◆ WORK REQUIRED:
Tally how many rows of text in the entries below include the string "line", and reply with only that number.
>> Start
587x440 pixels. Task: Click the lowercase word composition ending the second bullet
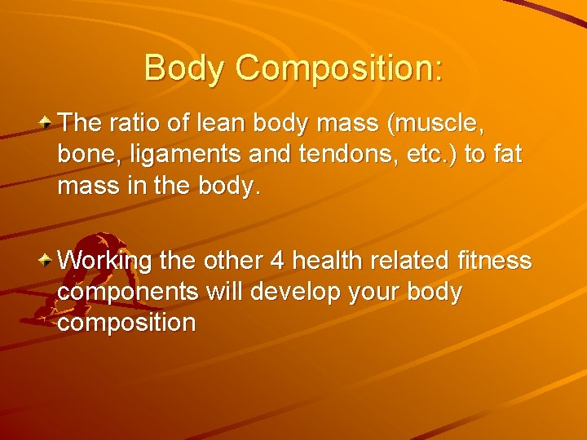coord(127,323)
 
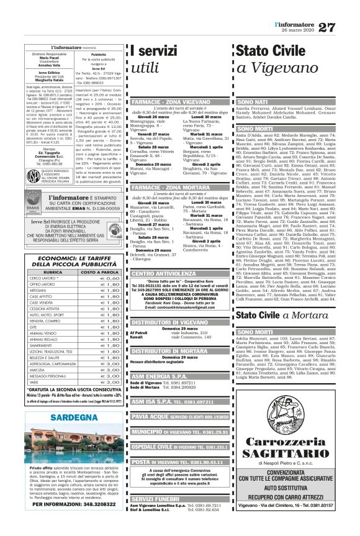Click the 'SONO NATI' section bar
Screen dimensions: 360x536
(x=253, y=101)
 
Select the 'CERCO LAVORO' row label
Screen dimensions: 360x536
(x=45, y=261)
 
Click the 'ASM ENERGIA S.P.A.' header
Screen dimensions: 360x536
(x=156, y=376)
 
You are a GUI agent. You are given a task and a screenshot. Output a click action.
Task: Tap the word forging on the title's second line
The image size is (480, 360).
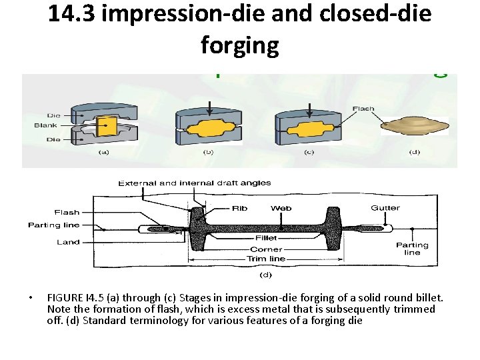[239, 45]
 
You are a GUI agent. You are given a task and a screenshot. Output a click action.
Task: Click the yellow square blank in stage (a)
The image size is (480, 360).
[107, 126]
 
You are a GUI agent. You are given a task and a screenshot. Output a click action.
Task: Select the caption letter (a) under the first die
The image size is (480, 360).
[104, 153]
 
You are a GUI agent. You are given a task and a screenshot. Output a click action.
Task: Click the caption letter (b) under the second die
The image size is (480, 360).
[209, 153]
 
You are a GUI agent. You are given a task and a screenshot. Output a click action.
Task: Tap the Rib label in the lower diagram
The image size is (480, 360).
[239, 208]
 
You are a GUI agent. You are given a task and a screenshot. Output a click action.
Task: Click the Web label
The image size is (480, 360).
[281, 208]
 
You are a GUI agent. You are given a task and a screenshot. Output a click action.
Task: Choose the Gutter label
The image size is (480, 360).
[385, 208]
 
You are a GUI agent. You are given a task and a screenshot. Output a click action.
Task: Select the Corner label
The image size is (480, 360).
[266, 249]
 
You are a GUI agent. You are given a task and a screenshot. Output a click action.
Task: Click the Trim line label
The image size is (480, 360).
[267, 259]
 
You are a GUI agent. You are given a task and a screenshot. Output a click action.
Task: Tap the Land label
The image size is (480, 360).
[68, 242]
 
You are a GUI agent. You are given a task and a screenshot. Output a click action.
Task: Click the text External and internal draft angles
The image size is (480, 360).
[195, 183]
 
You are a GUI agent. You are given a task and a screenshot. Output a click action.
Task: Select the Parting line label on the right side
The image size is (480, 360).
[412, 249]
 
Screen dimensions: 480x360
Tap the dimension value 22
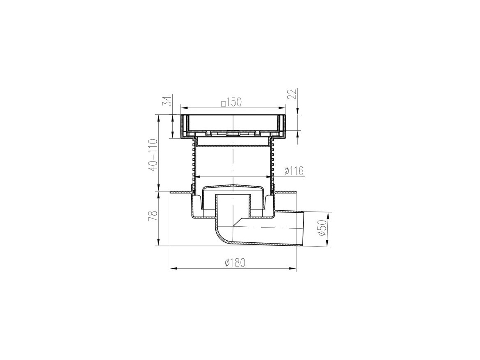[x=293, y=93]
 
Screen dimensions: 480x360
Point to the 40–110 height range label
[x=153, y=155]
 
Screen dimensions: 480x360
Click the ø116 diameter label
[x=294, y=171]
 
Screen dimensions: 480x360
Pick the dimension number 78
[x=153, y=216]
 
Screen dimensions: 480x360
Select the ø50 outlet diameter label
[x=322, y=229]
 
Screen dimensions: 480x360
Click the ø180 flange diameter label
[x=235, y=263]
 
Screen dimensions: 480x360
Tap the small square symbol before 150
[x=224, y=103]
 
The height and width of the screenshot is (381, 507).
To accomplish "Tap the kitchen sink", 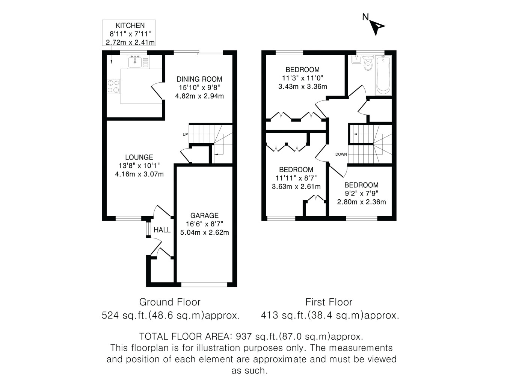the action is click(x=135, y=62).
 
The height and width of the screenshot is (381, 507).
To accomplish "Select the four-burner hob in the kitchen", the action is click(x=114, y=86).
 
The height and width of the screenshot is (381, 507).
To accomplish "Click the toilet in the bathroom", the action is click(x=368, y=63).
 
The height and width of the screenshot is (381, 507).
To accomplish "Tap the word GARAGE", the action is click(x=204, y=216).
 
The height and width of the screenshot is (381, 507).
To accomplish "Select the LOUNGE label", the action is click(x=139, y=157).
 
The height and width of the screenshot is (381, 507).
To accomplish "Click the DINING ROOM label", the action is click(x=199, y=79).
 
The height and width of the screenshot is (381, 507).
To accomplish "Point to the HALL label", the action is click(x=162, y=230).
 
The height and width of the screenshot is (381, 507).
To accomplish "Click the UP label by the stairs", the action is click(x=185, y=134).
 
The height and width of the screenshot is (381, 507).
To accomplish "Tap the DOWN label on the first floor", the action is click(x=341, y=154).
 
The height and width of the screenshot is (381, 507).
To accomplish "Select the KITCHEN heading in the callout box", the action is click(x=130, y=26).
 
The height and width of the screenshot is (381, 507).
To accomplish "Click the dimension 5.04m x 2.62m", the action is click(x=204, y=232).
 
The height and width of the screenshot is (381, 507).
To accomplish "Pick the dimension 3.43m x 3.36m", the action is click(x=303, y=87).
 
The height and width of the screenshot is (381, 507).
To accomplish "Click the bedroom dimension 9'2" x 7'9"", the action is click(x=361, y=193).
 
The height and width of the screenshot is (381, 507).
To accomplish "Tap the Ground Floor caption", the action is click(x=170, y=302).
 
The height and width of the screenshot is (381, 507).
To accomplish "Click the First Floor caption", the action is click(x=329, y=302).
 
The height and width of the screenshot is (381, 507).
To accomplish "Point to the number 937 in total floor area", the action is click(x=243, y=337).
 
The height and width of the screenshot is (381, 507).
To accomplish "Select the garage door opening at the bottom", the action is click(x=204, y=285).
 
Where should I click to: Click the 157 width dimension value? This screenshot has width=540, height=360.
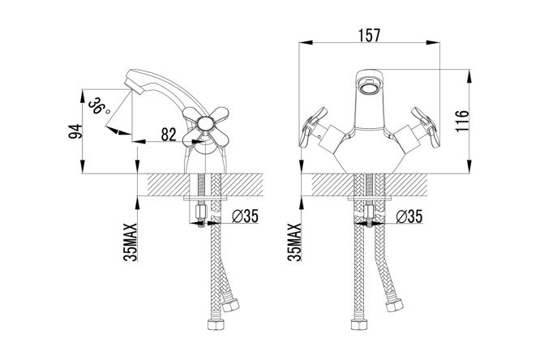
>> End
◆ OUTPUT BELOW:
3